しかし、ここには自分たちとウサギしかない。
「ゾロなんかいったか?」
「いや…」
そうなる、と……
ドン
「うお!」
その瞬間、ルフィが抱えていたウサギが後ろ足で彼の胸の辺りを勢いよく蹴った。
不意をつかれバランスを崩したのをいいことに、ウサギはルフィの腕からするりと抜けて地面に着地する。
反射的にゾロは柄に手を添えながらウサギを睨んだ。
体勢を立て直すルフィも帽子を被りなおしながらウサギを見る。
そしてウサギはというと……
――いくら“配達人”だからって、容易く触らないでください――
……しゃべった。
いや、正確にいえばウサギの口は開いていない。
だが今しゃべったのは確かだ。
一体このウサギはなんなのか……。
「………」
「すげー!おまえチョッパーみてェにしゃべるのか!?」
ゾロは唖然とし、ルフィは興奮している。
動物がしゃべること自体は自分たちの身近にもいるから不思議ではない…のだけれども急にウサギの声が聞こえるようになるとは……。

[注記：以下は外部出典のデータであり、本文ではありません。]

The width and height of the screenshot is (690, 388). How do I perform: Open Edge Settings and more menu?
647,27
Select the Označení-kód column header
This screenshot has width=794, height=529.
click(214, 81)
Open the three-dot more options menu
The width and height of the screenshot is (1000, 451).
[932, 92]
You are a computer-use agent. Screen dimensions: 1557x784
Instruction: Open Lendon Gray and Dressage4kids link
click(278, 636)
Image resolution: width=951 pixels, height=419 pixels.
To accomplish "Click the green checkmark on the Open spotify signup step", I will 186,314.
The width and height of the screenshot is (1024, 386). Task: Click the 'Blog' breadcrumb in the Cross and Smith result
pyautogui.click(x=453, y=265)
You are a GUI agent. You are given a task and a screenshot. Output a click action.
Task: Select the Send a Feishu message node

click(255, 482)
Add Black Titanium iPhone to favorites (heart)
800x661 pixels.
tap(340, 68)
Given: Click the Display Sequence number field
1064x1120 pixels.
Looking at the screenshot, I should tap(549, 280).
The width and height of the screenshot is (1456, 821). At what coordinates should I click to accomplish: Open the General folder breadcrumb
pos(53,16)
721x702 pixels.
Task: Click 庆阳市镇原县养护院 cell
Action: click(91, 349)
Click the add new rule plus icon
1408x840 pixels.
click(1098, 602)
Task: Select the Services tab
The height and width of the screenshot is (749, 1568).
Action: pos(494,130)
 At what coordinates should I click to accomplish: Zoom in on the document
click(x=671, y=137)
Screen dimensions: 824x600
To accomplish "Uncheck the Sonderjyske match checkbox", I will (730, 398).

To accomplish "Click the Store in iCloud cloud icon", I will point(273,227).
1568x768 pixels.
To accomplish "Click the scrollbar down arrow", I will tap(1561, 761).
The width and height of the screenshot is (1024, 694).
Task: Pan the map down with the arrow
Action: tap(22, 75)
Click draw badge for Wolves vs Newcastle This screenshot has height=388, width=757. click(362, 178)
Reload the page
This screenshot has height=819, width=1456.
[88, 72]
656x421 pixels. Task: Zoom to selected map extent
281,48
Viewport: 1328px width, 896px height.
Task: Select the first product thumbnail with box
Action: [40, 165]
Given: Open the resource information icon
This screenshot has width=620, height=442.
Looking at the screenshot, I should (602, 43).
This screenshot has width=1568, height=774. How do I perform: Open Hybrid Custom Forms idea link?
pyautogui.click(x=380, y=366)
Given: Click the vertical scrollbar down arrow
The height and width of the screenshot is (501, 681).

――……本当はあまりしゃべりたくないんです。とにかく、あなたたちに会えてよかった――
「おれたちの事知ってるような口ぶりだな」
――………。話は後です。よければ先ほどの船に案内してくれませんか?――
「おう!いいぞ!」
あっさりと了承してしまうルフィ。
得たいの知れないウサギではあるが、まあ…船長がこう言っているのだから仕方ない。
彼らはウサギを連れてメリー号に戻ることにした。
船に着くまでウサギは必要以上に何かをしゃべることはなかった。